With the VertexWriter, users can specify a particular property group to be written into its corresponding chunks, or choose to write all property groups. For edge chunks, besides the meta data (edge info), the adjList type should also be specified. The adjList/properties can be written alone, or alternatively, all adjList, properties, and the offset (for CSR and CSC format) chunks can be written simultaneously.
To utilize the GraphAr Java writer, please refer to the following example code.
// common steps to construct VectorSchemaRoot
String uri = "file:" + ...; // data source
ScanOptions options = new ScanOptions(/*batchSize*/ 32768);
StdSharedPtr<ArrowTable> table = null;
try (BufferAllocator allocator = new RootAllocator();
DatasetFactory datasetFactory =
new FileSystemDatasetFactory(
allocator, NativeMemoryPool.getDefault(), FileFormat.PARQUET, uri);
Dataset dataset = datasetFactory.finish();
Scanner scanner = dataset.newScan(options);
ArrowReader reader = scanner.scanBatches()) {
while (reader.loadNextBatch()) {
try (VectorSchemaRoot root = reader.getVectorSchemaRoot()) {
// convert VectorSchemaRoot to ArrowTable
table = ArrowTable.fromVectorSchemaRoot(allocator, root, reader);
}
}
} catch (Exception e) {
e.printStackTrace();
}
// construct writer object
String path = ...; // file to be wrote
StdString edgeMetaFile = StdString.create(path);
StdSharedPtr<Yaml> edgeMeta = Yaml.loadFile(edgeMetaFile).value();
EdgeInfo edgeInfo = EdgeInfo.load(edgeMeta).value();
EdgeChunkWriter writer = EdgeChunkWriter.factory.create(
edgeInfo, StdString.create("/tmp/"), AdjListType.ordered_by_source);
// write table with writer object
writer.sortAndWriteAdjListTable(table, 0, 0); // Write adj list of vertex chunk 0 to files
See test for writers for the complete example.
Readers
The GraphAr Java reader provides an extensive set of interfaces to read GraphAr format files.
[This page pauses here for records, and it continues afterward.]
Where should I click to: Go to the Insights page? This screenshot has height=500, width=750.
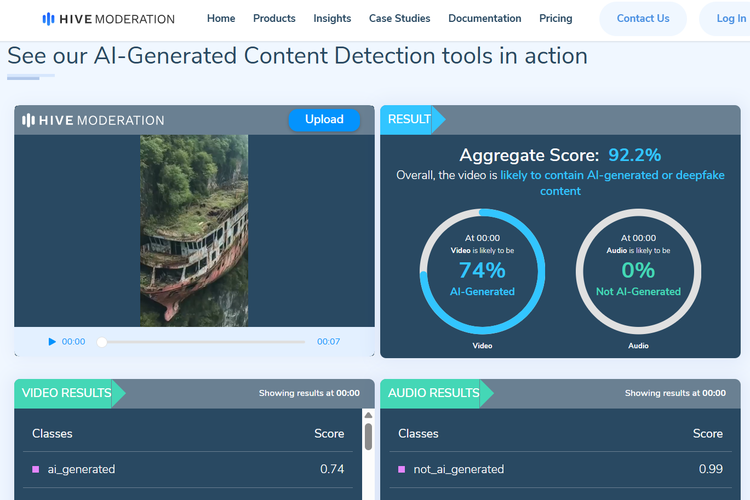332,19
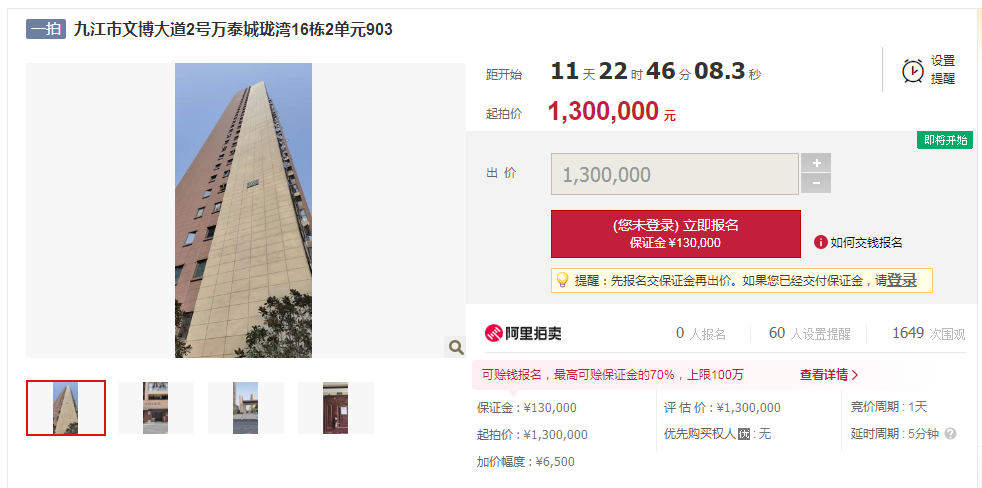Open the 登录 login link
Screen dimensions: 982x488
[902, 281]
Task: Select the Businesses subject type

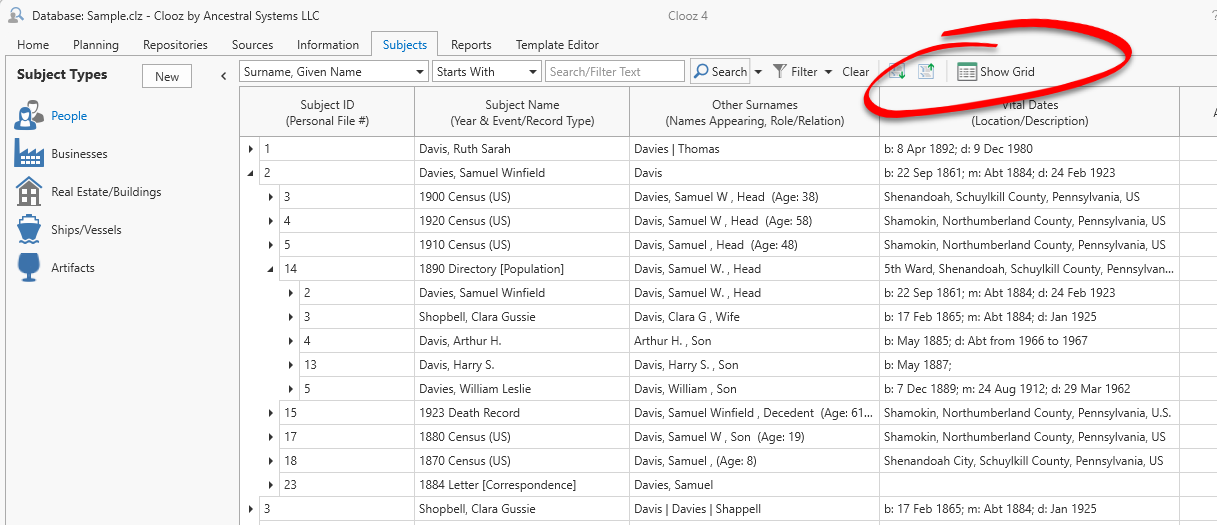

It reads a collection of vertices or edges at a time as ArrowTable. Similar with the reader in C++ library, it supports the users to specify the data they need, e.g., a single property group.
To utilize the GraphAr Java reader, please refer to the following example code.
// construct vertex chunk reader
GraphInfo graphInfo = ...; // load graph meta info
StdString label = StdString.create("person");
StdString propertyName = StdString.create("id");
if (graphInfo.getVertexInfo(label).hasError()) {
// throw Exception or do other things
}
PropertyGroup group = graphInfo.getVertexPropertyGroup(label, propertyName).value();
Result<VertexPropertyArrowChunkReader> maybeReader =
GrapharStaticFunctions.INSTANCE.constructVertexPropertyArrowChunkReader(
graphInfo, label, group);
// check reader's status if needed
VertexPropertyArrowChunkReader reader = maybeReader.value();
Result<StdSharedPtr<ArrowTable>> result = reader.getChunk();
// check table's status if needed
StdSharedPtr<ArrowTable> table = result.value();
StdPair<Long, Long> range = reader.getRange().value();
See test for readers for the complete example.